Segment Start: Extracted material

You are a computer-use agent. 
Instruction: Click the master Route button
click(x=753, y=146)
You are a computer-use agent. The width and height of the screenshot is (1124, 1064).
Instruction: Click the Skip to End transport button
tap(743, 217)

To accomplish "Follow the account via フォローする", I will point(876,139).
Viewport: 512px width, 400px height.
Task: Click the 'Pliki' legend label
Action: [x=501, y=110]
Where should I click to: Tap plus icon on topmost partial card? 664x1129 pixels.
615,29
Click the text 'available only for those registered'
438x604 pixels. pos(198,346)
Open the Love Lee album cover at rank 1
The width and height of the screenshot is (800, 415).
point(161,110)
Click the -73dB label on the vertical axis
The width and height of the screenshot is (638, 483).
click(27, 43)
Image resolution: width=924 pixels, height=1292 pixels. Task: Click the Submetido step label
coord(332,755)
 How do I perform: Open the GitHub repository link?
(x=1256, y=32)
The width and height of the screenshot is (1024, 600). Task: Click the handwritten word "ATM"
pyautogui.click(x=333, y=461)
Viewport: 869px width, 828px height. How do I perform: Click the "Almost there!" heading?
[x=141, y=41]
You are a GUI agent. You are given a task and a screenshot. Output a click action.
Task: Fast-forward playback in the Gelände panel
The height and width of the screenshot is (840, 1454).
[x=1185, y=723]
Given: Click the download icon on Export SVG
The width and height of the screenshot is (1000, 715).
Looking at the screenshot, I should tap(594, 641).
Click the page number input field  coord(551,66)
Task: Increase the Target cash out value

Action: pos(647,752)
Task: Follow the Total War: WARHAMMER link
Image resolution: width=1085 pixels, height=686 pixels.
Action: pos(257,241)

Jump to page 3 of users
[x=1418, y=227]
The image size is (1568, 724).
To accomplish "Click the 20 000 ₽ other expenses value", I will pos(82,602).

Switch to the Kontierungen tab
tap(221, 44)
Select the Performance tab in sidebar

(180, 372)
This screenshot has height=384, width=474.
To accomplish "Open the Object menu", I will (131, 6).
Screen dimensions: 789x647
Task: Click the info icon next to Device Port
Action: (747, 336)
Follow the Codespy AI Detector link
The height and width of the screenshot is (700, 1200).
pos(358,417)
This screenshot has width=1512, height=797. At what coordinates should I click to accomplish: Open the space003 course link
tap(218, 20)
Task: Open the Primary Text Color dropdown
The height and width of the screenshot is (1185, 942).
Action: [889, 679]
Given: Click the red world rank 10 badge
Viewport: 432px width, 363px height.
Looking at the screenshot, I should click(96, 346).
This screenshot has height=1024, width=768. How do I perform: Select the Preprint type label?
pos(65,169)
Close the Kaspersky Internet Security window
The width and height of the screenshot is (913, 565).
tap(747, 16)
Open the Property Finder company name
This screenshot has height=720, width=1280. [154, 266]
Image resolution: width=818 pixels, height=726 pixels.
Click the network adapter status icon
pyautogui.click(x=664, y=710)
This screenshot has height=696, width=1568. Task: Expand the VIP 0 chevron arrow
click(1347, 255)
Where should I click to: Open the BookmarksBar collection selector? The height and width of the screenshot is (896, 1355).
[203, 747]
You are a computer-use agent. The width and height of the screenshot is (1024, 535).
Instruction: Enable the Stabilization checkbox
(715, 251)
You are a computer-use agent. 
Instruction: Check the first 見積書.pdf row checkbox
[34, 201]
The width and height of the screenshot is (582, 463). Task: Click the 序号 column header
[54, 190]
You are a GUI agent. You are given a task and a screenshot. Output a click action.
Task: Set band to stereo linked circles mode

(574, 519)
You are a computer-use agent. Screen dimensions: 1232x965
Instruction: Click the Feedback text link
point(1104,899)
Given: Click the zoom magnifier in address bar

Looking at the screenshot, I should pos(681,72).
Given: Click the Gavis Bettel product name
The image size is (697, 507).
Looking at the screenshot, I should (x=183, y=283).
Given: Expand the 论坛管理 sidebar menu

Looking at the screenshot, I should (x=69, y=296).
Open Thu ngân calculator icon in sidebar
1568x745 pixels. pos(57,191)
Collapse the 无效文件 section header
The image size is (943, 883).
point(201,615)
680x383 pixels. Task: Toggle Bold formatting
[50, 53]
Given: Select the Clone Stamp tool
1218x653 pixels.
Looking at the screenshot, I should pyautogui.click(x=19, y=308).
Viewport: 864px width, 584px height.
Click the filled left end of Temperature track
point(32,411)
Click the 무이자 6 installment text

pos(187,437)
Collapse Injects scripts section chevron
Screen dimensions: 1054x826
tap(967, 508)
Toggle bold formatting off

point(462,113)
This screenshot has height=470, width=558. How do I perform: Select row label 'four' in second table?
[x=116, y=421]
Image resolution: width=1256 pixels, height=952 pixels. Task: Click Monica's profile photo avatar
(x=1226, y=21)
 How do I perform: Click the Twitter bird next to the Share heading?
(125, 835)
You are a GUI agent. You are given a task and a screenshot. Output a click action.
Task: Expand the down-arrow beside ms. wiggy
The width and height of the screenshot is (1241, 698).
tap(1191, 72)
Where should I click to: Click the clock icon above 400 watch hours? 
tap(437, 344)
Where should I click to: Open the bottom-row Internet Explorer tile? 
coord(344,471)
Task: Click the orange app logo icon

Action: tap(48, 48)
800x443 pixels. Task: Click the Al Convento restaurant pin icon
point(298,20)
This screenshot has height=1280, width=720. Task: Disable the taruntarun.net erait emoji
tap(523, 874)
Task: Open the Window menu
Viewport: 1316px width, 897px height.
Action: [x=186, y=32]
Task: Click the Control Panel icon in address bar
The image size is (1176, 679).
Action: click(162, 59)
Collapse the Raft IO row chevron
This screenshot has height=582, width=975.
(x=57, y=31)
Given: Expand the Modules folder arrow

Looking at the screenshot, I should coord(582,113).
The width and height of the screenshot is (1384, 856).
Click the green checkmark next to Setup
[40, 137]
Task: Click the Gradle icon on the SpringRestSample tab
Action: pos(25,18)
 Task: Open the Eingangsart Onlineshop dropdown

Segment End: Extracted material

## Work to complete
Copy each line from the records above that includes the string "dropdown".

## Task response
Task: Open the Primary Text Color dropdown
 Task: Open the Eingangsart Onlineshop dropdown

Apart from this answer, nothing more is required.